-
Notifications
You must be signed in to change notification settings - Fork 13
Description
Lately, our team has been experiencing issues with ZIP deployments to App Service, via GitHub Actions workflows. However, it does not appear that GitHub Actions has anything to do with this particular issues.
Over the past several weeks, we've been seeing the following errors, sporadically, during deployments to app service
Deployment has been stopped due to SCM container restart. The restart can happen due to a management operation on site. Do not perform a management operation and a deployment operation in quick succession. Adding a small delay can help avoid any conflicts.
As I mentioned, our team uses GitHub Actions to deploy our applications to Azure App Service, using the ZIP deploy method via the azure/webapps-deploy action. Under the hood, this should be using the Kudu APIs to deploy, similarly to if we used the Azure CLI az webapp deploy command.
Prior to the past few weeks, we had not experienced these errors in the several months that we've been deploying our apps to app service. It's also worth noting that these errors started occurring without any changes being made to the workflow.
In researching this issue, I've come to understand that Kudu utilizes a separate SCM container that provides the functionality needed for ZIP deployments, and that this container is restarted any time a "management operation" is performed for a web app (i.e. start, stop, etc). Judging from the error message, if that SCM container is in the process of restarting while a deployment is happening, then Kudu will fail the deployment with the error message I shared above.
In our case, we do stop our web apps prior to our standard deployments, because we apply database migrations, and we need to make sure that the applications are not accessing the database while we apply migrations. Once the DB migrations have been applied, we then deploy and start the web apps.
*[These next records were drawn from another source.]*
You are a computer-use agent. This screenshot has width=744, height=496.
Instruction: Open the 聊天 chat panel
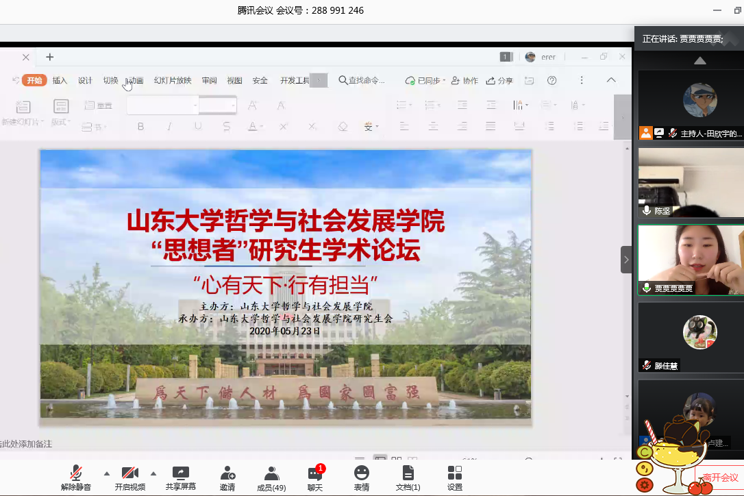pos(315,478)
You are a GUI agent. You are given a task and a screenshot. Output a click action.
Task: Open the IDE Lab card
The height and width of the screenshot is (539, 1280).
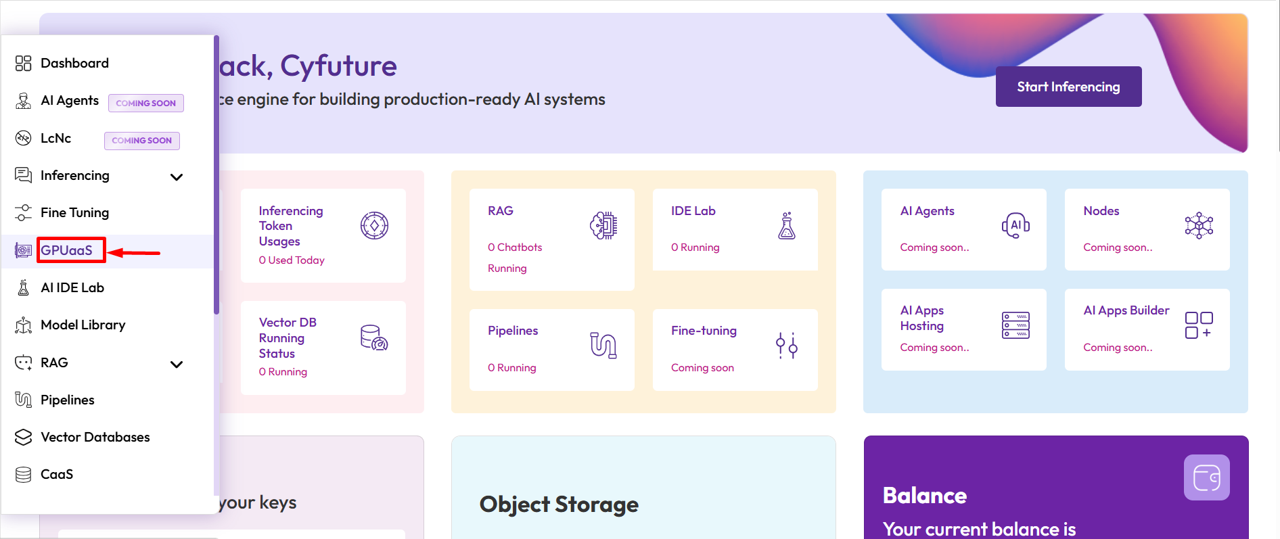click(735, 229)
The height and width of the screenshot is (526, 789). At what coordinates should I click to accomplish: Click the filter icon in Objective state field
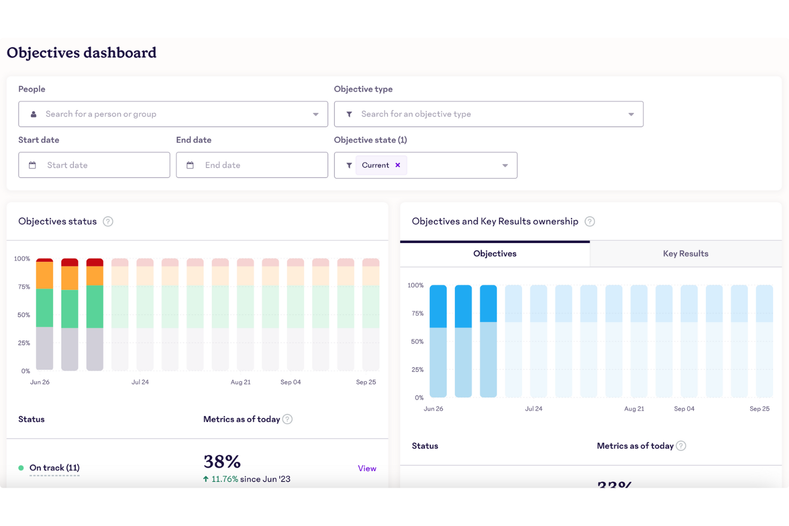point(349,165)
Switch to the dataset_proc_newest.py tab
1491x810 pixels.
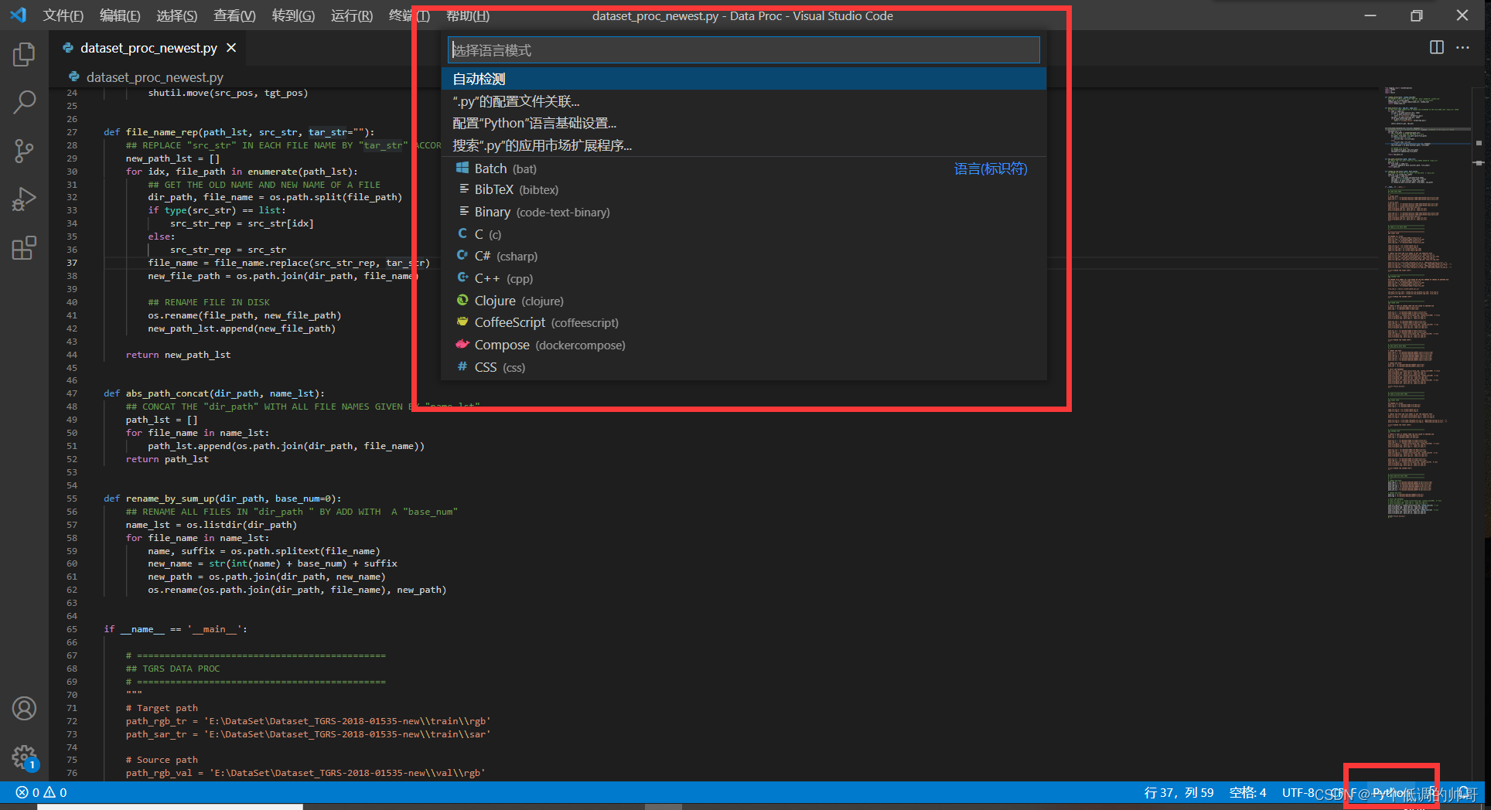coord(148,47)
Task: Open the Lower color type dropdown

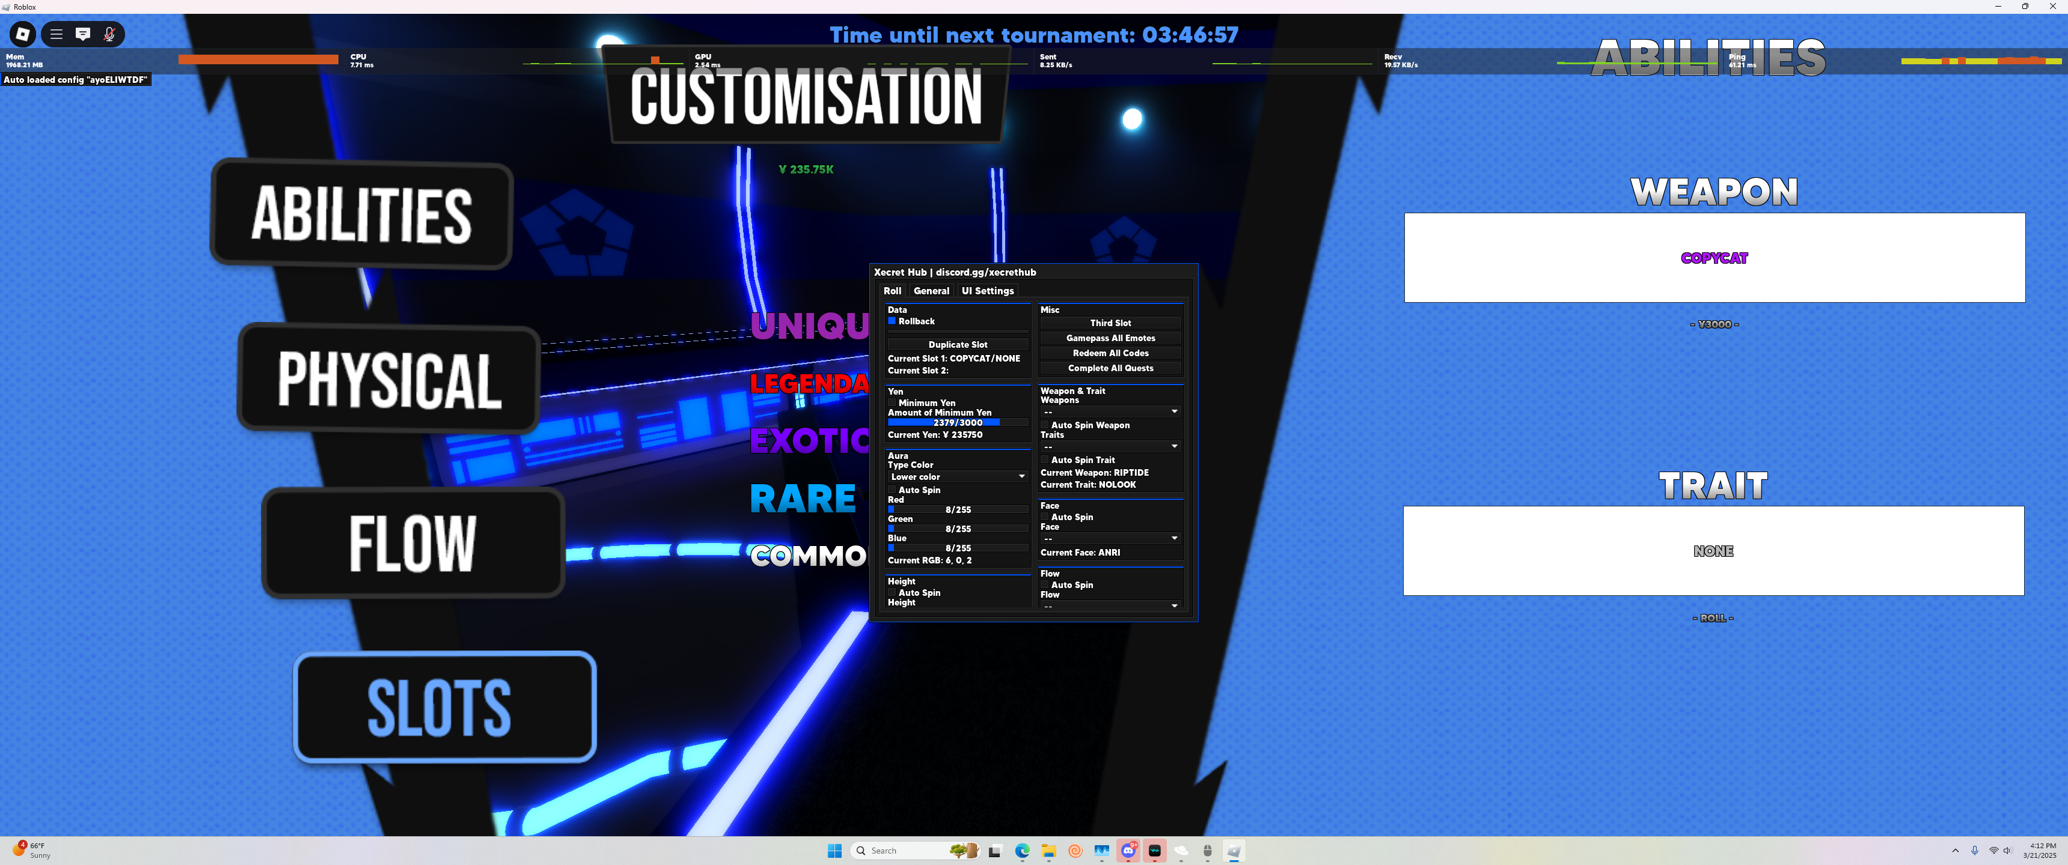Action: [x=957, y=477]
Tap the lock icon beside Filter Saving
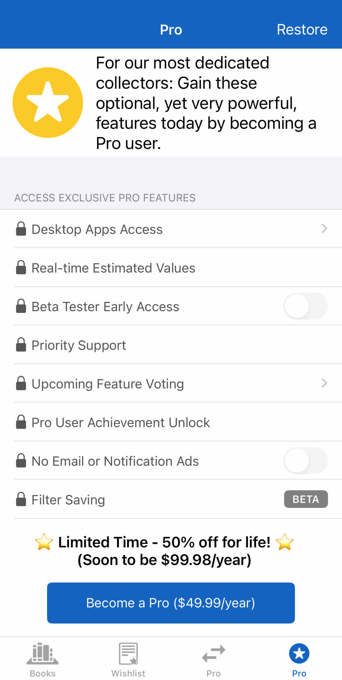Screen dimensions: 342x680 21,499
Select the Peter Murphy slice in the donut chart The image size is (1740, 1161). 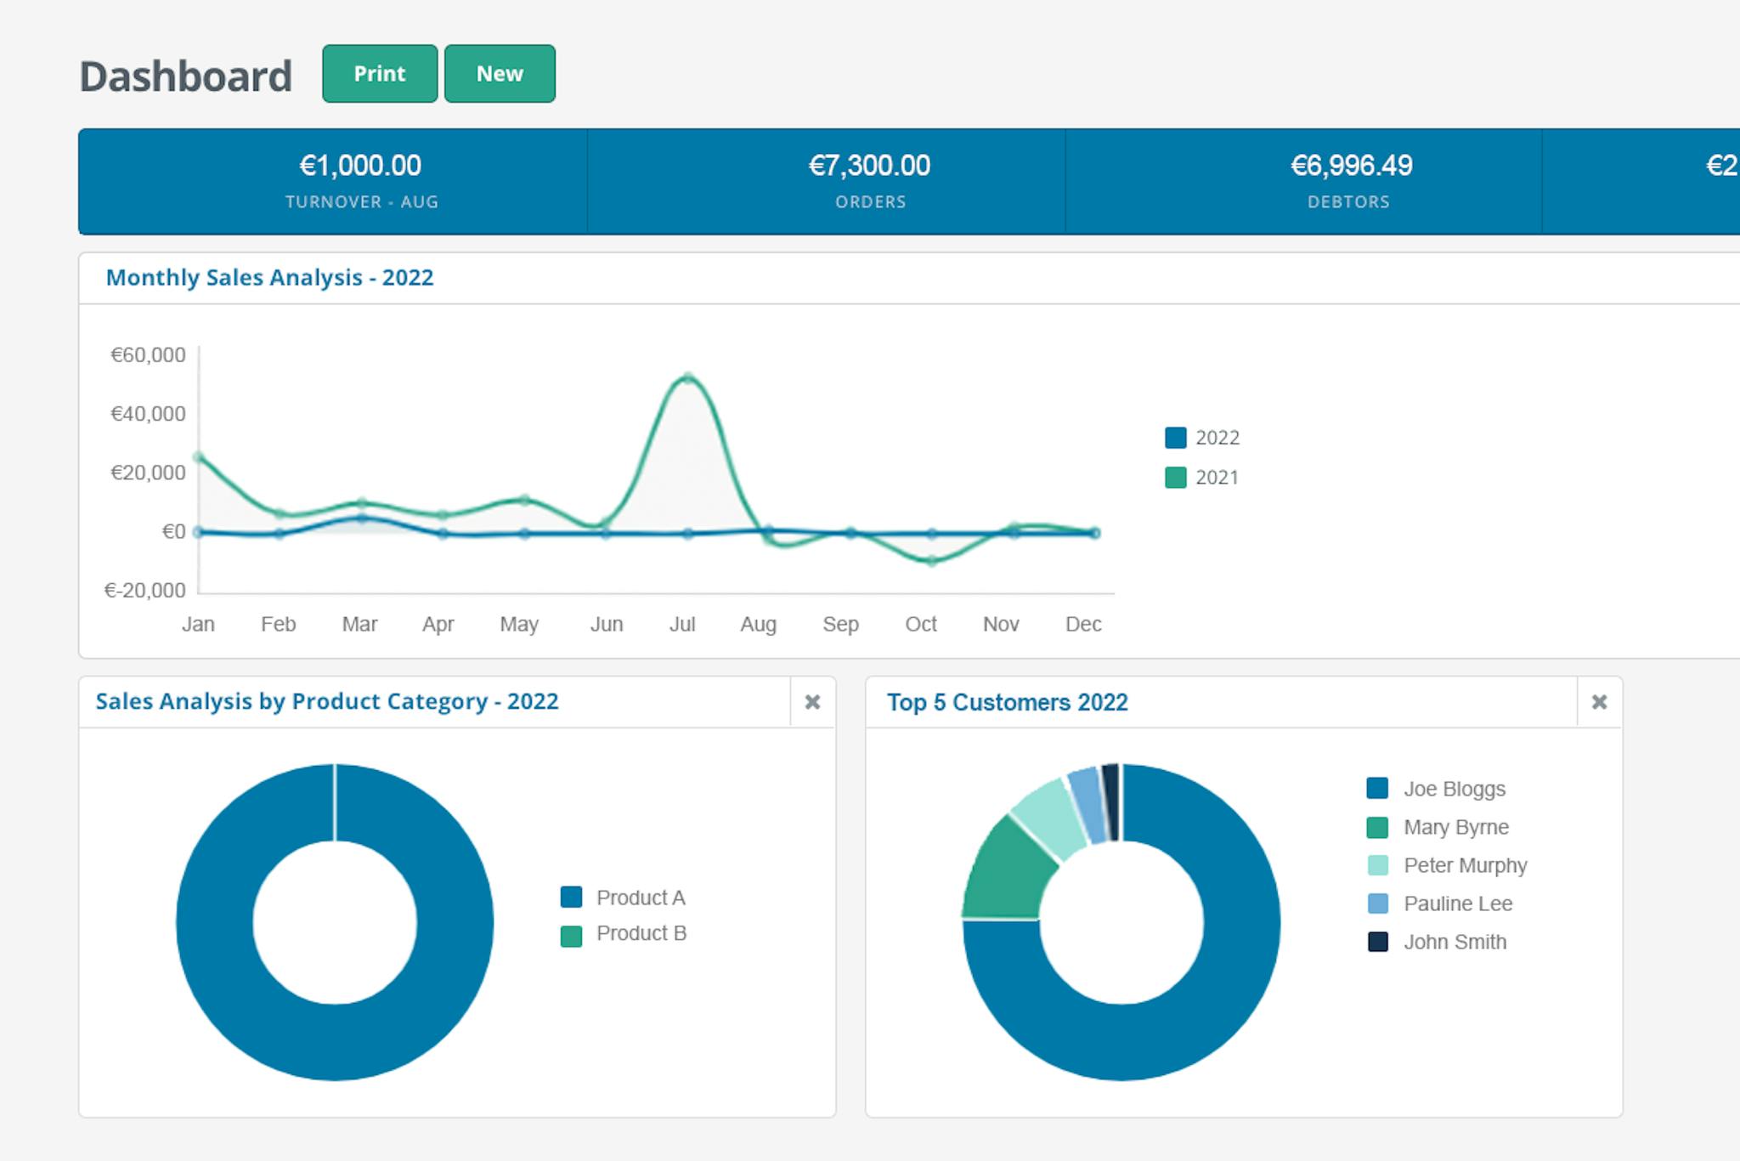(x=1045, y=812)
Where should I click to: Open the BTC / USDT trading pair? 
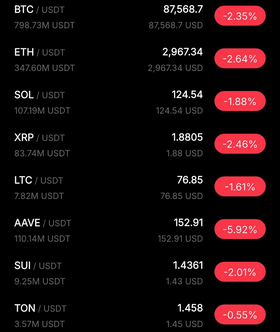point(39,10)
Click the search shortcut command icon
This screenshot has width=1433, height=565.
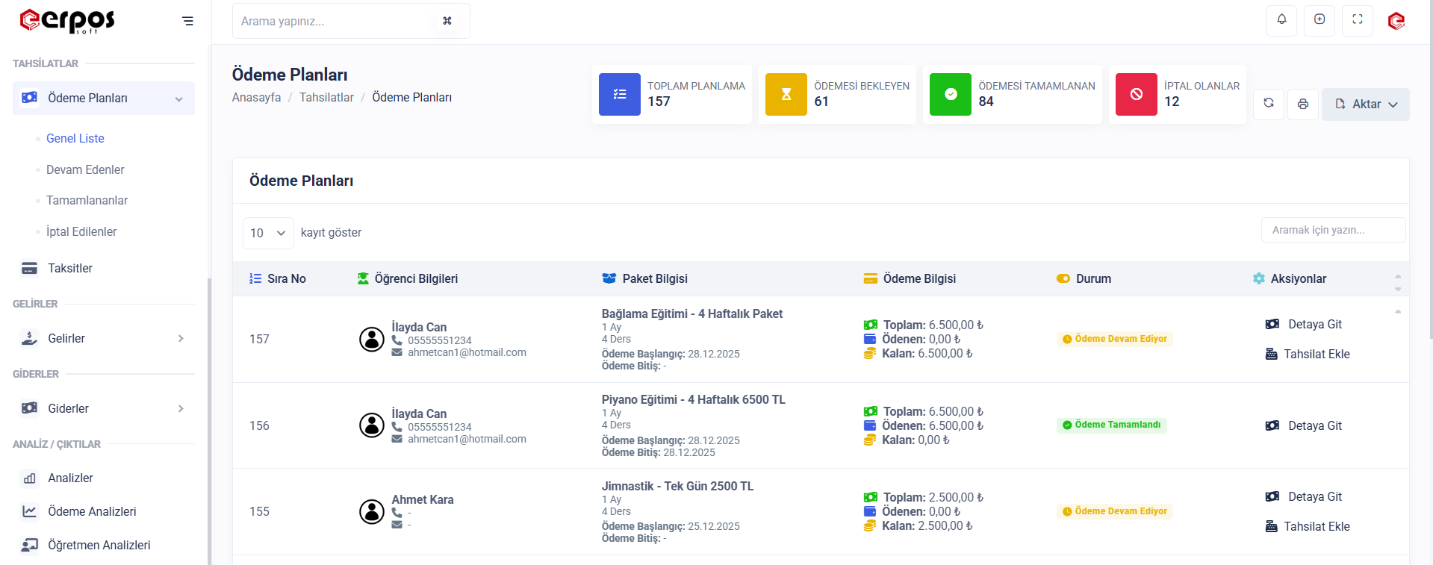coord(447,21)
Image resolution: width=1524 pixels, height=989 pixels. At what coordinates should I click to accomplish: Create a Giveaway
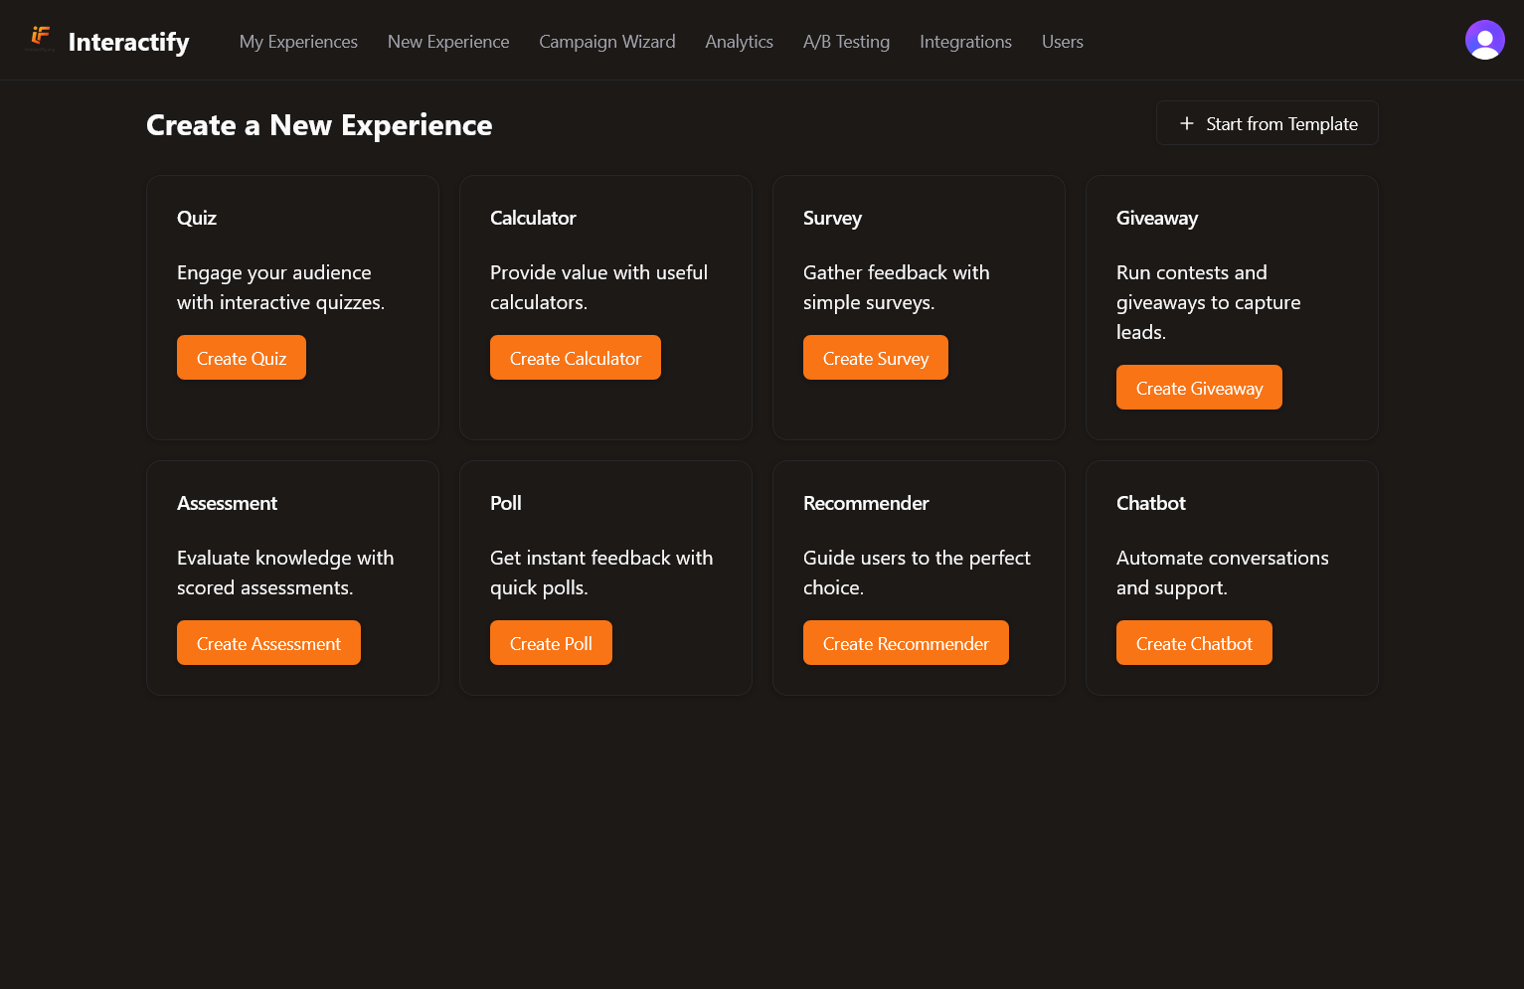tap(1198, 387)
To mitigate the issue, for the time being, we've added a delay between the time when the apps are stopped, and when the latest build is deployed. We started with 30 seconds, which seemed to initially mitigate the issue. However, the same errors began popping up again this week, so now we've increased the delay to 60s, hoping this will avoid the problem.
My ultimate question is this...
Rather than put the burden on consumers to add arbitrary delays, can the underlying deployment functionality that is part of Kudu/App Service be updated to wait, or retry, if the SCM container is in the process of restarting?
If we continue to see this issue, our team will likely have to consider a switch to FTPS for deployments, to avoid the issues related to the SCM container. That would be a shame, however, because it would prevent us from authenticating with managed identities, which can be restricted to only accessing resources from GitHub Actions workflows. Instead, we'd have to use basic FTP credentials that could be used from "anywhere".